In a couple of mins, got another ping in the second hour, so I should got the guarantee for the second hour.
But when I checked trip history, the requested time of the second trip was 1:55, how come!
I've submitted a ticket but haven't heard nothing over a week!
And it happened again later, another ticket, no answer either!


----------



## BaitNSwitch (May 12, 2015)

Ghost Riderz just figured it out. When you accept a lyft line, switch to offline after accepting. It'll say some thing like "You will be signed out after your ride".

Will try it next time, thanks. They messed with me the same way doing guarantees.


----------



## BostonBarry (Aug 31, 2015)

uberpa said:


> I think lyft is doing that on purpose to cheat on guarantee!
> I had a trip requested around 1:50 and dropped off around 2:10, so I got this hour's guarantee.
> In a couple of mins, got another ping in the second hour, so I should got the guarantee for the second hour.
> But when I checked trip history, the requested time of the second trip was 1:55, how come!
> ...


For purpose of guarantees and peak rides, a ride is counted in the hour you ACCEPT it. So if pax requested at 1:55 but you accepted at 2:00, the ride belongs to 2:00.



BaitNSwitch said:


> Ghost Riderz just figured it out. When you accept a lyft line, switch to offline after accepting. It'll say some thing like "You will be signed out after your ride".
> 
> Will try it next time, thanks. They messed with me the same way doing guarantees.

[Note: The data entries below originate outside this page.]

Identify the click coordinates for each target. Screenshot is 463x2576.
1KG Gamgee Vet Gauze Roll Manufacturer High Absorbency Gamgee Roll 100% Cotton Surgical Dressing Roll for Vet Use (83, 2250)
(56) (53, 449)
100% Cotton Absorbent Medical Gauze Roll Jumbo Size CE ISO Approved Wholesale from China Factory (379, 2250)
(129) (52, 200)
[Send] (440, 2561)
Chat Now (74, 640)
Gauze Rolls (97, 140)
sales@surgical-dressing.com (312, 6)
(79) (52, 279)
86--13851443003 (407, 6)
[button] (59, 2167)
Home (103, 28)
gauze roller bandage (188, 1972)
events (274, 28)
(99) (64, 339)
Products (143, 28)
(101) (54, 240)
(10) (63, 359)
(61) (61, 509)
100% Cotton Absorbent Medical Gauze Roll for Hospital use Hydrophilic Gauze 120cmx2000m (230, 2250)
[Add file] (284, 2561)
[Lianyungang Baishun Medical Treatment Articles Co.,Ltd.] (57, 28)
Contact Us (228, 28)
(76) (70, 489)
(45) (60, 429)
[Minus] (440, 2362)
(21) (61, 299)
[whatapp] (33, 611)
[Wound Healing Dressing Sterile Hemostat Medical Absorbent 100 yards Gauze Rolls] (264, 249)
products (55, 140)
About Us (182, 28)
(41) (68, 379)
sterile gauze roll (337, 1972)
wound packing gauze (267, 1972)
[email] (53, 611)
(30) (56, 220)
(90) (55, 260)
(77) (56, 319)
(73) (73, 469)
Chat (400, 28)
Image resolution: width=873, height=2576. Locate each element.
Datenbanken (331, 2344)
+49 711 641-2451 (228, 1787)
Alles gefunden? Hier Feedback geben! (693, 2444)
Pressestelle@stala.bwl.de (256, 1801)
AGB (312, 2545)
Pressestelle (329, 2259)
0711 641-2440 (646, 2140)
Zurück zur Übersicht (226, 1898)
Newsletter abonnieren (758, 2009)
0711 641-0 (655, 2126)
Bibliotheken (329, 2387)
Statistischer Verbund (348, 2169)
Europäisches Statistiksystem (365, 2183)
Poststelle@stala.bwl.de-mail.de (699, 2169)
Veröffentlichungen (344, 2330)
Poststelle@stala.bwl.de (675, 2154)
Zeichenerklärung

Clarification: Last Ride mode will keep you from getting any NEW RIDE requests. However, if you're in a Line ride additional Line pickups will still be added, just not STACKED rides.


----------



## uberpa (Nov 12, 2015)

The trip was counted in the hour of the requested time. It doesn't matter what time you accept it.


----------



## LEAFdriver (Dec 28, 2014)

elelegido said:


> Note to self - *disable voicemail* before starting a shift.


How do you do this? I have an I-phone 6s. I checked Settings and Voicemail and see no option to disable/turn it off.


----------



## Adieu (Feb 21, 2016)

uberpa: 924163 said:


> I think lyft is doing that on purpose to cheat on guarantee!
> I had a trip requested around 1:50 and dropped off around 2:10, so I got this hour's guarantee.
> In a couple of mins, got another ping in the second hour, so I should got the guarantee for the second hour.
> But when I checked trip history, the requested time of the second trip was 1:55, how come!
> ...


They stopped answering tickets around a week ago


----------



## uberpa (Nov 12, 2015)

Adieu said:


> They stopped answering tickets around a week ago


They answered my other tickets within 1 to 3 days but not these two!


----------



## Adieu (Feb 21, 2016)

uberpa said:


> They answered my other tickets within 1 to 3 days but not these two!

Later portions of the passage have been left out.